Он схватил мою руку, сжал её так, что хрустнули косточки, и весело соскочил с дивана.
— Ты настоящий друг! Я буду теперь хорошо заниматься!
Мы расстались в этот вечер довольные и счастливые.
Однако на второй день в школе произошло нечто совсем непредвиденное. Товарищ Дрэгич, наша учительница, стала проверять тетради. Она прошла мимо Теодореску и Милукэ и остановилась перед Опраном.
— У тебя очень хорошая тетрадь, — сказала она. — Оказывается, ты сделал все рисунки и выполнил их очень аккуратно и старательно. Тебя можно поставить в пример всем ребятам.
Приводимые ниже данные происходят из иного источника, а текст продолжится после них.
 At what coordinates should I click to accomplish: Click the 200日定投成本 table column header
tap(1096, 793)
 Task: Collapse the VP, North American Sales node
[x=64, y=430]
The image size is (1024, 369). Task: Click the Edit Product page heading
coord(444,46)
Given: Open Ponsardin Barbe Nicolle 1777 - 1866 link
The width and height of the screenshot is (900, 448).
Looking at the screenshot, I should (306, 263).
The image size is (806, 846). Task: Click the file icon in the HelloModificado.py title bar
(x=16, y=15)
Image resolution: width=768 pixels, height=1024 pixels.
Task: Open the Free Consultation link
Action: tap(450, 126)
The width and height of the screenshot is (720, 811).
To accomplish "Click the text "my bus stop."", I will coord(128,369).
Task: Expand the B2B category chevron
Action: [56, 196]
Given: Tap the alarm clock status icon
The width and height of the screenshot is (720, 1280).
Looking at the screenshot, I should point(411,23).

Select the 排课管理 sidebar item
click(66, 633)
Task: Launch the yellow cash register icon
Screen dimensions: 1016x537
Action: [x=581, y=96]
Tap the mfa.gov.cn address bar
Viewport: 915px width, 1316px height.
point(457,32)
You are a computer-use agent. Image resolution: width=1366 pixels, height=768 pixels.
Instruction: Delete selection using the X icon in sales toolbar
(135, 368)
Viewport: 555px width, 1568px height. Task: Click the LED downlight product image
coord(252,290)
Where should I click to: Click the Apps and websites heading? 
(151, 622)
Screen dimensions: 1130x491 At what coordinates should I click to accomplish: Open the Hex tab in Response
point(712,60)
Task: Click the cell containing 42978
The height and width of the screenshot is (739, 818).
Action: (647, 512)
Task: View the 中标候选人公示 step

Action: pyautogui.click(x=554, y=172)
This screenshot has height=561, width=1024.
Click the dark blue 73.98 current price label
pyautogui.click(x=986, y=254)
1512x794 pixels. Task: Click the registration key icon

В классе стало так тихо, что можно было бы услышать, как муха летит. Все уставились на Опрана, словно видели его впервые.
Опран же до того растерялся, что забыл даже встать, хотя с ним разговаривала учительница.
— Тетрадь я верну тебе на следующем уроке, — продолжала она. — А пока я хочу тебя попросить сделать одну работу для школьного музея естествознания. Нарисуй для музея одуванчик.
Тут меня сзади толкнул Петрикэ:
— Слышь, Пеницэ? Опран должен сделать рисунок для музея. Смех просто…
Опран встал из-за парты, не смея, однако, посмотреть учительнице в глаза.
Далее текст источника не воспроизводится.